WB_catchments <- function (){  
      for (i in 1:8){
        file_name <- gsub(" ", "", paste("outputs\\", Lake_name[i], "_catchment_water_balance.csv"))
        p <- pts()[[i]]
        
        Rain_in_WB <- RAIN() %>% filter(Grid_id %in% p)
        Rain_in_WB$Grid_id <- NULL  #remove Grid_id column
        Rain_in_WB <- colSums(Rain_in_WB, na.rm = TRUE)  # sum over catchment
        
        AET_out_WB <- AET() %>% filter(Grid_id %in% p)
        AET_out_WB$Grid_id <- NULL #remove Grid_id column
        AET_out_WB <- -1*colSums(AET_out_WB, na.rm = TRUE) # sum over catchment and multiply by -1 as is an output
        
        Evap_WB <- -1*EVAP_lakes[i,]
        
        SW_in_WB <- SW_in_C[i,]
        GW_in_WB <- GW_in_C[i,]
        
        SW_out_WB <- -1*SW_out_C[i,]
        GW_out_WB <- -1*GW_out_C[i,]
        
        stor_WB <- STOR[i,]
        
        out_catchment <- -1*outside[i,]
        
        bal <- as.data.frame(cbind(WY, Rain_in_WB, SW_in_WB, GW_in_WB, AET_out_WB, Evap_WB, SW_out_WB, GW_out_WB, stor_WB, out_catchment))
        bal <- mutate(bal, "res" = rowSums(bal[,2:10], na.rm = TRUE))     
        colnames(bal) <- c("WaterYear", "Rain", "SW_in", "GW_in", "AET", "Evap", "SW_out", "GW_out", "Storage", "Water_out_of_Greater_Tarawera_Catchments", "Residual")
        
        
        
        write.csv(bal, file_name)
      }
    }

WB_catchments()
    Okareka_WB_C <- read.csv("outputs\\Okareka_catchment_water_balance.csv")
    Okaro_WB_C <- read.csv("outputs\\Okaro_catchment_water_balance.csv")
    Okataina_WB_C <- read.csv("outputs\\Okataina_catchment_water_balance.csv")
    Rerewhakaaitu_WB_C <- read.csv("outputs\\Rerewhakaaitu_catchment_water_balance.csv")
    Rotokakahi_WB_C <- read.csv("outputs\\Rotokakahi_catchment_water_balance.csv")
    Rotomahana_WB_C <- read.csv("outputs\\Rotomahana_catchment_water_balance.csv")
    Tarawera_WB_C <- read.csv("outputs\\Tarawera_catchment_water_balance.csv")
    Tikitapu_WB_C <- read.csv("outputs\\Tikitapu_catchment_water_balance.csv")
Nicki_NZ
  • 123
  • 8
  • 3
    Please provide us with a small, reproducible code snippet that we can copy and paste to better understand the issue and test possible solutions.
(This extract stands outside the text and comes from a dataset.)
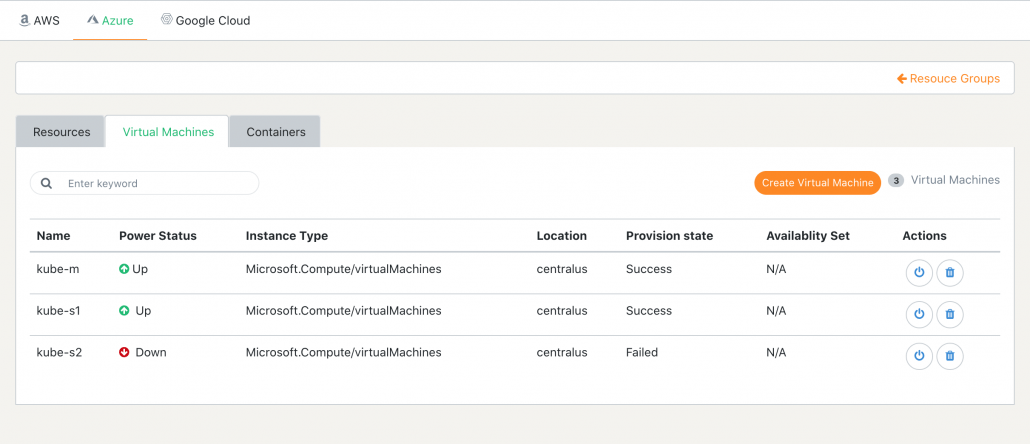Switch to the Resources tab

pos(61,132)
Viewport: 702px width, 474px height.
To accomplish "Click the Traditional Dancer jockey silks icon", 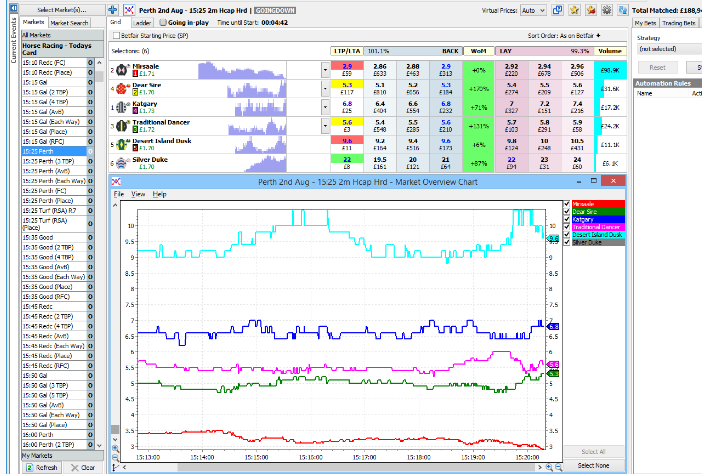I will tap(121, 125).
You can share datasets with `dput(YOUR_DATASET)` or smaller samples with `dput(head(YOUR_DATASET))`. (See [this answer](https://stackoverflow.com/questions/5963269/how-to-make-a-great-r-reproducible-example#5963610) for detailed instructions.) – ktiu Jun 08 '21 at 00:00
  • It's not clear to me when you are calling this function. Is this inside your shiny application? Rather than wring to separate CVS files you can write to a `rds` file with `save()` which will make future loading in R faster. Or if this in your shiny app, your function can just return a list of data.frames directly rather than writing back to disk at all. It's just not very clear exactly what you need to do. – MrFlick Jun 08 '21 at 00:10

2 Answers2

1

Instead of posting some very special code snippets, it is in most cases to post a toy example. Here an artificial example how to fill a data frame in a loop. As R is a vectorized language, it is often to avoid a loop at all. Compare the two cases below:

## number of cases
N <- 10

### looped version =====
df <- data.frame(
  rain=rep(0, N),
  evap=rep(0, N)
)

for (i in 1:N) {
  # instead of runif, do your calculations
  # ...
  rain <- runif(1, min=0, max=10)
  evap <- runif(1, min=1, max=5)
  df[i, ] <- c(rain, evap)
}

df

### vectorized version =====
rain <- runif(N, min=0, max=10)
evap <- runif(N, min=1, max=5)

df2 <- data.frame(
  rain=rain,
  evap=evap
)

df2

If your calculations return more than one row in each iteration and you don't know beforehand how many, grow the data frame like this:

## empty data frame
df3 <- data.frame(
  rain=NULL,
  evap=NULL
)

for (i in 1:N) {
  # instead of runif, do your calculations
  # ...
  rain <- runif(7, min=0, max=10)
  evap <- runif(7, min=1, max=5)
  df3 <- rbind(df3, cbind(rain, evap))
}

df3

Edit: Create several data frames (as elements of a list)

If separate data frames are needed, it is a good idea to put them together in a list. INstead of a loop,l we can use lapply:

create_df <- function(i) {
  # optionally: do something with i, e.g. select file name
  rain <- runif(7, min=0, max=10)
  evap <- runif(7, min=1, max=5)
  df <- data.frame(
    rain=rain,
    evap=evap
  )
}

## lapply does the "loop" and returns a list of data frames
df_list <- lapply(1:8, create_df)

df_list[[7]] # returns 7th data frame
tpetzoldt
  • 5,338
  • 2
  • 12
  • 29
0

Another way I got this working was by using assign(file_name, bal, envir = .GlobalEnv) instead of write.csv(bal, file_name) in the last line of my function

Nicki_NZ
  • 123
  • 8